American indie rock duo

The Helio Sequence is an American indie rock duo from Beaverton, Oregon, signed to Sub Pop. The band consists of Brandon Summers on vocals and guitars and Benjamin Weikel on drums and keyboards.

==History==
Summers and Weikel formed The Helio Sequence in 1999, and played their first show in Portland at the Mount Tabor Theater.

The band has released three albums on Sub Pop, two on the Portland-based label Cavity Search and a self-released EP. Their fifth album, entitled Negotiations, was released on September 11, 2012, on Sub Pop.

The Helio Sequence toured the United States with the British band Keane in 2009, and in June 2010, they were Keane's support act in several gigs through Great Britain during the band's Night Train Tour. In September 2013, The Helio Sequence again toured the United States, this time co-headlining with Menomena.

For their 2015 self-titled album The Helio Sequence, the band revamped the process in which they created their music. They wrote 26 songs which they sent to friends, asking them to list their favorite ten songs. Using the responses, by the end of June 2014 the band had compiled a list of ten songs for the album. The album received generally favorable reviews, with Eric Swedlund of Paste Magazine calling it a "career-defining album". Others, such as Adam Kivel of Consequence of Sound claimed that "it’s [the album] a reset of the odometer rather than a definitive statement of destination." They announced a tour in support of the album, beginning on April 14, 2015, in Portland and winding up on June 27, 2015, in St. Paul, Minnesota.

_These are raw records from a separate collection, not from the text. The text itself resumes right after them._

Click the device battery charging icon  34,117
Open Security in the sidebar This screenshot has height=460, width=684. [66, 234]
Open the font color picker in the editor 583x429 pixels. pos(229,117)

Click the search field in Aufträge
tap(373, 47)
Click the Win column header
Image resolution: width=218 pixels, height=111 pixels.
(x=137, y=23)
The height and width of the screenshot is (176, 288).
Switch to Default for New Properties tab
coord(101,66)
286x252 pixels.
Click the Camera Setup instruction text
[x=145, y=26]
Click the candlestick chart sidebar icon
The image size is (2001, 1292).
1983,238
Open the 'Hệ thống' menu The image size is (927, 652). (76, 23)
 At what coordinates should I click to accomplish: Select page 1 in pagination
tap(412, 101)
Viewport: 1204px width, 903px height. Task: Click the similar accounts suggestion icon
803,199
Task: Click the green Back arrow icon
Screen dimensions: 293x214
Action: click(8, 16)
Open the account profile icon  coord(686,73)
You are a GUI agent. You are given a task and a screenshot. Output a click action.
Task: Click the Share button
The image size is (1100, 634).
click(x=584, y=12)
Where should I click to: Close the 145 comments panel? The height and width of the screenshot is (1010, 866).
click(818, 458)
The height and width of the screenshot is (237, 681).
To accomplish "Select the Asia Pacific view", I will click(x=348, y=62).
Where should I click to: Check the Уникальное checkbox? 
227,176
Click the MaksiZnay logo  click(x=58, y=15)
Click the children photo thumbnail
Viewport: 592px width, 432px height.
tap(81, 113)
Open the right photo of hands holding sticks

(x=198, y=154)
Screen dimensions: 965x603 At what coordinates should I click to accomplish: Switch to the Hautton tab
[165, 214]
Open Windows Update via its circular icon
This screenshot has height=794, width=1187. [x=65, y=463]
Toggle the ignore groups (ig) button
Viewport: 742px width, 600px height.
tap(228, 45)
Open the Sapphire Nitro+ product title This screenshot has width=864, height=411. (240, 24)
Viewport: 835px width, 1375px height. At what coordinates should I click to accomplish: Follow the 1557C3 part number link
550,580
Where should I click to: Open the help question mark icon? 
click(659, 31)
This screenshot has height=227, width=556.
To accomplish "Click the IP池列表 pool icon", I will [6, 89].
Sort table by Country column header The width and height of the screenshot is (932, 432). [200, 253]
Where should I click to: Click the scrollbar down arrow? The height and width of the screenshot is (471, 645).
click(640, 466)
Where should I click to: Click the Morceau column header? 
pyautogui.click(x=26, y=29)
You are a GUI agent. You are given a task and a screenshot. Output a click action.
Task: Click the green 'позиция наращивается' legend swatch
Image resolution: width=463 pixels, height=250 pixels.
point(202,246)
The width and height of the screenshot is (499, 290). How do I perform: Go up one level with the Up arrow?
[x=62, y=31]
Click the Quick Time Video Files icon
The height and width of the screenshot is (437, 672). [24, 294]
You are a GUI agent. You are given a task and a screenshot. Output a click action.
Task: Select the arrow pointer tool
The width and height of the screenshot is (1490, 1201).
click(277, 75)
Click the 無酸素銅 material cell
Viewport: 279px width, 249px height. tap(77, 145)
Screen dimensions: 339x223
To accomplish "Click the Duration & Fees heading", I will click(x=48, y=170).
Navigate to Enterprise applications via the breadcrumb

In September and October 2017, The Helio Sequence toured the U.S., performing 29 dates as the opening band for Australian rock band The Church.

== Band members ==
=== Brandon Summers ===
Summers is responsible for the lyrics, lead vocals, guitar, and shares production credits with Weikel. Prior to the release of their 2008 album Keep Your Eyes Ahead, Summers lost his voice, but he regained it before their newest release. The band's sound evolved on Keep Your Eyes Ahead, due in part to Summers damaging his vocal cords and then relearning to sing. On prior albums he can be heard also playing the harmonica on several tracks from their 2004 release, Love and Distance.

=== Benjamin Weikel ===
Benjamin Weikel grew up in Beaverton, Oregon, where he worked with Summers at the local music store. As well as playing drums and keyboard for The Helio Sequence, and taking part in production, Weikel also recorded with the band Modest Mouse, drumming on their platinum-selling record Good News for People Who Love Bad News, and later their record No One's First, and You're Next in 2009. This led to the Helio Sequence and Modest Mouse touring together at one point. He also recorded with Ramona Falls for their 2009 album Intuit.

== Discography ==

- Accelerated Slow Motion Cinema (EP) (1999)
- Com Plex (2000)
- Young Effectuals (2001)
- Love and Distance (2004)
- Keep Your Eyes Ahead (2008)
- Heliomena "Converter" (split 7-inch with Menomena) (2010)
- Negotiations (2012)
- The Helio Sequence (2015)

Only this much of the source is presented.